题解 P3873 【[TJOI2010]天气预报】

· · 题解

题意:给定常数a_{i}w_{i} (i=1~n),及递推式:w_{k}=\sum_{i=1}^{n} a_{i}×w_{k-i} 给出一个ma_{m}

说句废话:然而前3个过这道题的都是同机房的(#逃。

解法一:

构造矩阵+矩阵快速幂

\begin{pmatrix}w_{n} & w_{n-1} & ... & ... & w_{i+1} & w_{i}\end{pmatrix}×\begin{pmatrix}a_{1} & 1 & 0 & 0 & 0 & 0\\ a_{2} & 0 & 1 & 0 & 0 & 0\\ ... & 0 & 0 & ... & 0 & 0\\ ... & 0 & 0 & 0 & ... & 0\\a_{n-1} & 0 & 0 & 0 & 0 &1\\ a_{n} & 0 & 0 & 0 & 0 & 0\end{pmatrix}=\begin{pmatrix}w_{n+1} & w_{n} & ... & ... & w_{i+2} & w_{i+1}\end{pmatrix}

将递推式转换成矩阵,然后利用快速幂可以大大优化递推效率。
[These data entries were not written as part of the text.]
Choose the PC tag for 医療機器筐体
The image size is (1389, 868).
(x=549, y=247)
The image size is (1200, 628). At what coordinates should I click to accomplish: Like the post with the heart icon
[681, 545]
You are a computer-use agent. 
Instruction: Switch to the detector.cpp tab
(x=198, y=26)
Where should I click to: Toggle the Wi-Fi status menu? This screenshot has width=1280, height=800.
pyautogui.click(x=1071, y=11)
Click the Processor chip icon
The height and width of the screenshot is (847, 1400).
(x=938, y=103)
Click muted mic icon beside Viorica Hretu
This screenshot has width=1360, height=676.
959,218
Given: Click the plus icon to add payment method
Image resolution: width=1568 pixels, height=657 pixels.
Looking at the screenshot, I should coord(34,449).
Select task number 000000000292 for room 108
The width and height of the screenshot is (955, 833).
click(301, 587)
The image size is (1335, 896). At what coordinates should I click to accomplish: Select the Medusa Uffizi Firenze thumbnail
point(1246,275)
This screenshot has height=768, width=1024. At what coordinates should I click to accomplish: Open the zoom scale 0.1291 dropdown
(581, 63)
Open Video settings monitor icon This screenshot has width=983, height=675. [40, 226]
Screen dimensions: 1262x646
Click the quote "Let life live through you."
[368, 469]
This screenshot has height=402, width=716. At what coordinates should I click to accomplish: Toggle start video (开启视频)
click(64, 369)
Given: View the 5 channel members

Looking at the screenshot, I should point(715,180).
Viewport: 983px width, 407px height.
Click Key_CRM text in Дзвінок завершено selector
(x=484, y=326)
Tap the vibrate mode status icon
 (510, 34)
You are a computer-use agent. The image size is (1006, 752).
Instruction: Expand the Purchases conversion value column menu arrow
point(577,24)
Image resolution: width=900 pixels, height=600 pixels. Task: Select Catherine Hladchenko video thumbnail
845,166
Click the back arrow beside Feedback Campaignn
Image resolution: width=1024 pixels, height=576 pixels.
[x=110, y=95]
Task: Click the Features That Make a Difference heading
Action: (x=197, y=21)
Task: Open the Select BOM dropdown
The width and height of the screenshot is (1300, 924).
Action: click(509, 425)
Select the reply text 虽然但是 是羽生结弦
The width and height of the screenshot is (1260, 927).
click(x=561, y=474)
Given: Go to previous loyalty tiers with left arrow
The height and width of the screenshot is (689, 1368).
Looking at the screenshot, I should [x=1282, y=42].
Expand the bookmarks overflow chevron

。。

时间复杂度:Θ(n^{3}×log m)

评测详情:R6166875

Time: 340ms / Memory: 2089KB

// luogu-judger-enable-o2
#include<cstdio>
#include<cstring>
#define re register int
#define rep(i,a,b) for(re i=(a);i<=(b);++(i))
const int N=101,p=4147;
int n,m,w[N],x;
struct Matrix{
    int k[N][N];
    Matrix(){
        memset(k,0,sizeof(k));
    }
    inline void Memset(){rep(i,1,n)k[i][i]=1;}
}res;
Matrix operator *(Matrix a,Matrix b){
    Matrix rhy;
    rep(i,1,n)
        rep(j,1,n){
            rep(z,1,n)
                rhy.k[i][j]+=a.k[i][z]*b.k[z][j];
            rhy.k[i][j]%=p;
        }
    return rhy;
}
Matrix qmod(Matrix a,int k){
    Matrix tmp;
    tmp.Memset();
    while(k){
        if(k&1) tmp=tmp*a;
        a=a*a;
        k>>=1;
    }
    return tmp;
}

int main(){
    scanf("%d%d",&n,&m);
    rep(i,1,n)  scanf("%d",w+i);
    rep(i,1,n-1)    res.k[i][i+1]=1;
    rep(i,1,n){
        scanf("%d",&x);
        res.k[i][1]=x;
    }
    res=qmod(res,m-n);
    int ans=0;
    rep(i,1,n)
        ans=(ans+res.k[i][1]*w[i])%p;
    printf("%d\n",ans);
}

解法二:

暴力递推+吸氧优化(#一本正经

时间复杂度:Θ(n×m)

评测详情:R6158787

Time: 10968ms / Memory: 39878KB

// luogu-judger-enable-o2
#include<cstdio>
#define re register int
#define rep(i,a,b) for(re i=(a);i<=(b);++(i))
int n,m,a[102],w[10000002];
int main(){
    scanf("%d%d",&n,&m);
    rep(i,1,n)  scanf("%d",w+n+1-i);
    rep(i,1,n)  scanf("%d",a+i);
    rep(i,n+1,m){
        rep(z,1,n)
            w[i]+=a[z]*w[i-z];
        w[i]%=4147; 
    }
    printf("%d",w[m]);
}